Pretty much every single week they were talking about me behind my back. eventually we went and worked at the library together but they did still gossip about me behind my back.

I really thought about going off at them about it but decided to rise above it and just act normal once they mentioned they might be autistic. But it was emabrasssing cos they were whsipering about me to one another even if I was set right next to them - or before I'd got out of the classroom.

It was also so hypocritical because when they went to Uni down south they both dropped out within a week because they are from Northern England and felt no one wanted to talk to them because of their accents. They both said they'd been bullied at Uni for being quiet. They both said that having Crohn's disease they always felt ill and struggled to fit in.

Then I opened up about lots of trauma I had - having met up with them purely out of their own invitation to begin with - and it's been attack after attack.
 
@OppositeSpeciifc218

If you've been blocked, treat it as a "no means no" situation and let it go.
Always a good rule BTW - if someone chooses to break contact it's up to them to reconnect.

You may never know if this was a "you issue", and "her issue", a "twin issue" or something else altogether (one theoretical candidate: shame over criticizing you then dropping out).
"Letting it go" means that's of no importance. Don't try to figure it out.

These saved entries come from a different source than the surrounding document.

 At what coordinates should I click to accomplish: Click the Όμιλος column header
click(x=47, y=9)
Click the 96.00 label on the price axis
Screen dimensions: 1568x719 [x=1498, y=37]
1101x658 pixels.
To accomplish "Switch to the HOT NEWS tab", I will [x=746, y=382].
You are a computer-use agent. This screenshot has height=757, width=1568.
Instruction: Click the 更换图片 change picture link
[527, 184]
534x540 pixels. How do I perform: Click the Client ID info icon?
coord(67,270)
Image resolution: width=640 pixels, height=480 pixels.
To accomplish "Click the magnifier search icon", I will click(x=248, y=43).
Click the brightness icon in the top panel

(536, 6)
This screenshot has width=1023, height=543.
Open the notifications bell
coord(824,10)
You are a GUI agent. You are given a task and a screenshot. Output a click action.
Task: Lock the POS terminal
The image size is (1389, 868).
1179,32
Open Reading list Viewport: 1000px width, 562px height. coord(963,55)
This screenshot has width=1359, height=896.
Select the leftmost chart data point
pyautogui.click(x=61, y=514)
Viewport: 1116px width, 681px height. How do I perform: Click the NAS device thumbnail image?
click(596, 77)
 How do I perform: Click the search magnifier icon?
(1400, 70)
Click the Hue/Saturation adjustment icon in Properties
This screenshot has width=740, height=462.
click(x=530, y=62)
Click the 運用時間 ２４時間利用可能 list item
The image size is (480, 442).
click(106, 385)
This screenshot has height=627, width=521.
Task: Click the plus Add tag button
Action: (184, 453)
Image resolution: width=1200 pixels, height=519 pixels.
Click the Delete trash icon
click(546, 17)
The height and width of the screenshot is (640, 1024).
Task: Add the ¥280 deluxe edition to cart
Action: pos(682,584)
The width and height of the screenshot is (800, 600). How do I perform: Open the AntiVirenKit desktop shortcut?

I opened up about lots of trauma I had
Probably a mistake.

If someone asks you to "open up", they rarely mean you should choose what you share.
Think back to the last thing they shared with you (which may have been part of the same conversation), and share the same thing (but about you of course).

Last point - the kind of disrespect you describe is a clear negative signal. Even if it was a "twin thing", it's still bad behavior. If someone is romantically interested in you, they won't do that.
 
I really thought about going off at them about it but decided to rise above it and just act normal once they mentioned they might be autistic.
I would caution you against trying to accept things that are hurtful and unkind just because someone is autistic. You are welcome here at this site and if you stick around, you will find that there is consensus among us that being autistic is no free pass or good excuse for being a terrible human being. There are some behaviors that are unacceptable and not necessarily related to autism.

As you share more about the details of this situation, it starts to sound more like you may be better off putting your energy into healing your hurt and moving on. Healthy relationships (platonic or romantic) include honesty, clarity, and respect. These things seem to be missing from what you've described.
 
When she says she was "really clear" a few days ago I asked her if she had the diagnosis and she said yes.

Her sister said "yeah I don't have avoidant personality disorder"

I said "Wait... did that actually offend you guys?"

The sister replied " a little bit".

After that I appolgised and said I was just saying it as an alternative. After that I asked them how things were going and whether they'd get therapy.

To be honest it feels a bit of a cop out to me. It doesn't excuse talking behind my back for the months which preceded it.

I tried my absokoute best to help both those girls.